* _STUDY TEXT_
Content starts
Yes it does, and it should.

Why?  Visibility.  This has been discussed quite a bit on the lists.
Because of the particular design for PostgreSQL's MVCC implementation,
indexes cannot contain visibility information on tables.  Therefore,
every time the db looks in an index, it then has to look in the table
anyway to find the right version of that tuple and to see if it's
actually valid for your snapshot.

> Can anyone tell me if this is normal behaviour (half an hour seems over
> the top to me) and if not, what I can do about it.

Yes this is normal behaviour.  It's just how PostgreSQL works.  There
are some workarounds our there that involve updating extra tables that
carry things like counts etc...  Each of these cost something in
overhead.

There are two distinct problems here.  One is that you're tying to use
PostgreSQL in a role where perhaps a different database might be a
better choice.  MSSQL Server or DB2 or even MySQL might be a better
choice depending on what you want to do with your data.

The other problem is that you're using an NFS server.  Either go whole
hog and buy a SAN with dual 2G nics in it or put local storage underneat
your machine with LOTS of hard drives in RAID-10.

Note that while other databases may be better at some of the queries
you're trying to run, it might be that PostgreSQL is still a good choice
because of other queries, and you can do rollups of the data that it's
slow at while using it for the things it is good at.
Content ends
* _REQUIRED ACTION A_
In the PostgreSQL forum reply, what two storage setups does the writer suggest instead of the NFS server?
* _REQUIRED ACTION B_
Extend the PostgreSQL forum reply past its final sentence, in the same voice.

* _DATASET EXTRACT_
Content starts
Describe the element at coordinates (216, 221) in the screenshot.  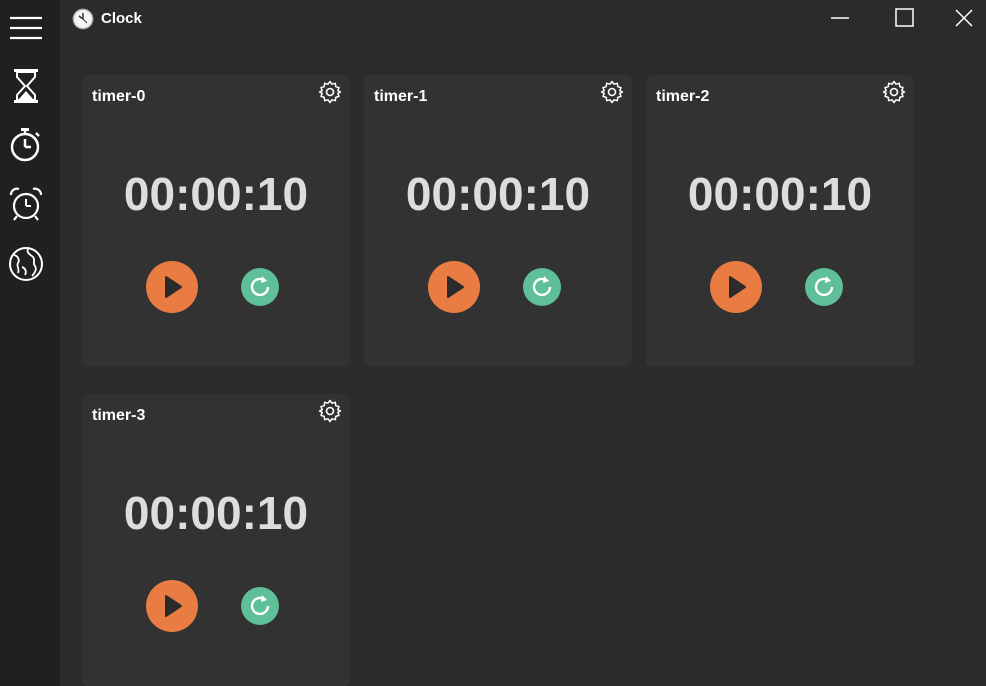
Content ends
* _FINAL ANSWER A_
A SAN with dual 2G NICs, or local storage with lots of hard drives in RAID-10.

* _FINAL ANSWER B_
I've got a test db on my workstation that's pretty big at 42,463,248
rows and taking up 12 Gigs just for the table, 7.7 Gigs in indexes, and
a select count(*) on it takes 489 seconds.  I try not to do things like
that.  It covers the last 9 months of statistics.

This query:

select a, b, count(*) from summary where atime > '2006-06-16' and
        perspective = 'yada'
        group by a, b
        order by a, b

took 300 seconds, which is typical.

This is on a Workstation with one CPU, 2 gigs of ram, and a 150 Gig SATA
drive.  It's running X Windows, with Evolution, firefox, and a dozen
other user apps up and running.  Our "real" server, with 4 disks in a
RAID 5 on a mediocre RAID controller but with 2 CPUs and 6 gigs of ram,
stomps my little work station into the ground.

I have the feeling my laptop with 512 Meg of ram and a 1.6 GHz CPU would
be faster than your current server.